The Images OversightML Sends to Your Computer Vision Model:

An OversightML image processing request contains the following parameters that determine what kind of image gets sent to the model container:

  • imageProcessorTileSize: The maximum dimensions of the image in pixels that should be sent to the model. Note that if the full image size is small the delivered tiles may be less than this maximum size.
  • imageProcessorTileOverlap: The minimum requested overlap between tiles in pixels. We will adjust this as needed to deliver full tiles to the model whenever possible.
  • imageProcessorTileFormat: The image format to send to the model. The following options are supported: “NITF”, “JPEG”, “PNG”, “GTIFF”.
  • imageProcessorTileCompression: The compression method to use which is dependent on the format chosen. For NITF images the valid options are: “J2K”, “JPEG”, and “NONE”. GeoTIFF images support “LZW”, “JPEG”, and “NONE”.

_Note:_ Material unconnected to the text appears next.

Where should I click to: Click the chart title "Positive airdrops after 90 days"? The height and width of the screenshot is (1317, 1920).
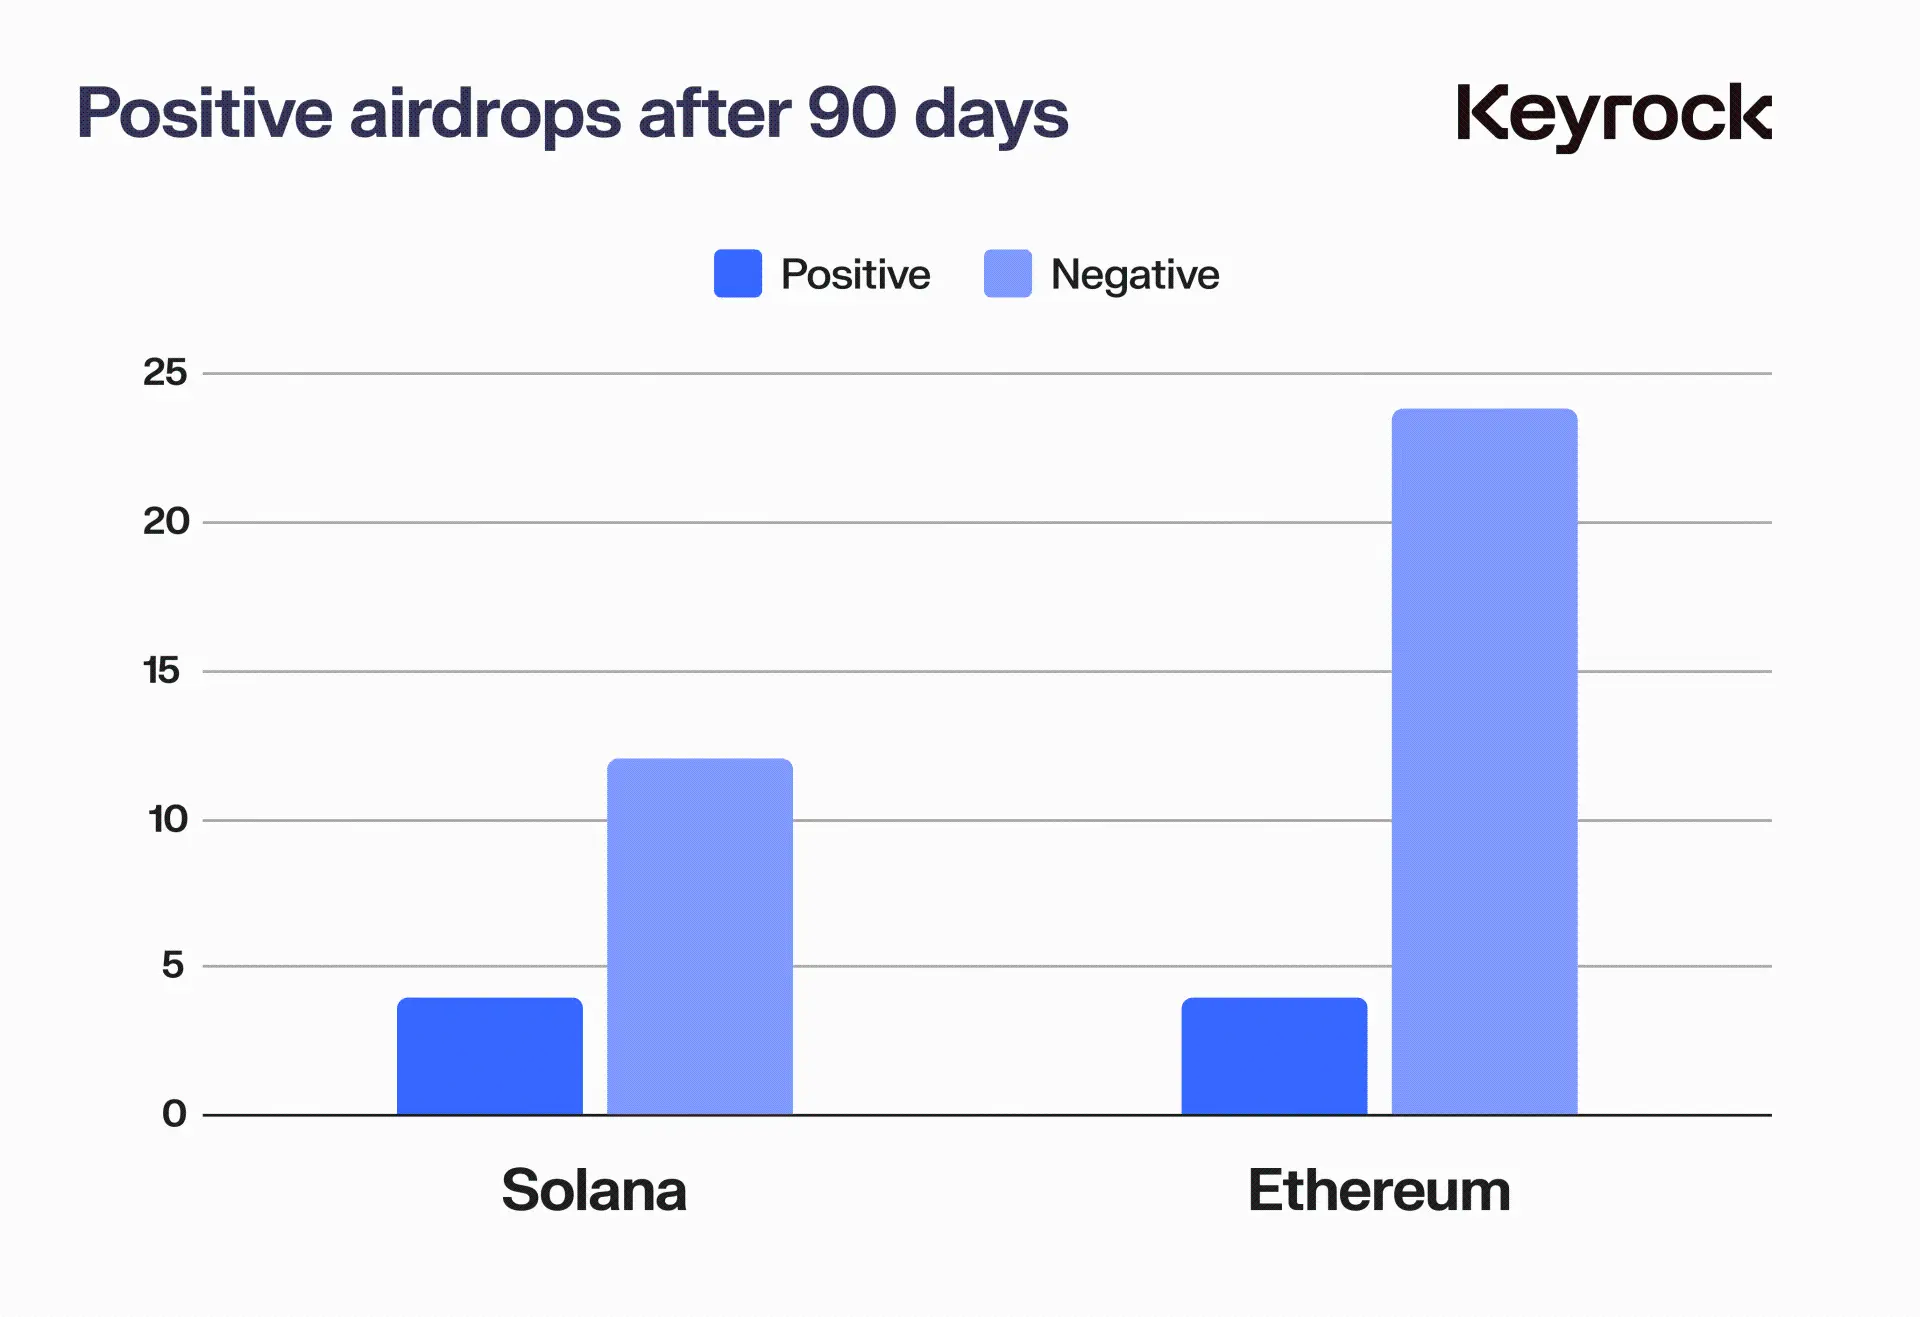click(x=572, y=112)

Model Runner will decompose the image into tiles of the size requested by the model. The overlap will be increased as needed to deliver full tiles whenever possible. Note that this means the horizontal and vertical overlap may differ depending on image dimensions and requested tile size but we will always use at least the minimum overlap requested.

Image Tiling Full Image

Figure 1: Example Tiles Normal Image - This shows the tiling results for a 25000x12000 image processed with a 4096 tile size and a minimum of a 100 pixel overlap.Note that horizontal and vertical overlap vary independently and have been adjusted to accommodate generation of full tiles across the image.

Image Tiling Small Image

Figure 2: Example Tiles a Narrow Image - This shows the tiling results for a 12000x2000 processed with the 4096 tile size and 100 pixel overlap. Note that the narrow image height forces us to return partial tiles but we will still honor the size request when possible (width).

For images that contain substantial metadata (NITF, SICD) the Model Runner will update any fields necessary to identify this image as a chip of a larger image and pass along all the other metadata as is. For NITFs that involves adding an ICHIPB TRE along with updating the IGEOLO field in the image subheader. For SICD the FirstRow/FirstCol and NumRows/NumCols elements in the ImageData are updated to identify the chip. Passing this robust image metadata along with each set of pixels allows advanced models to make use of the geospatial context to refine their results.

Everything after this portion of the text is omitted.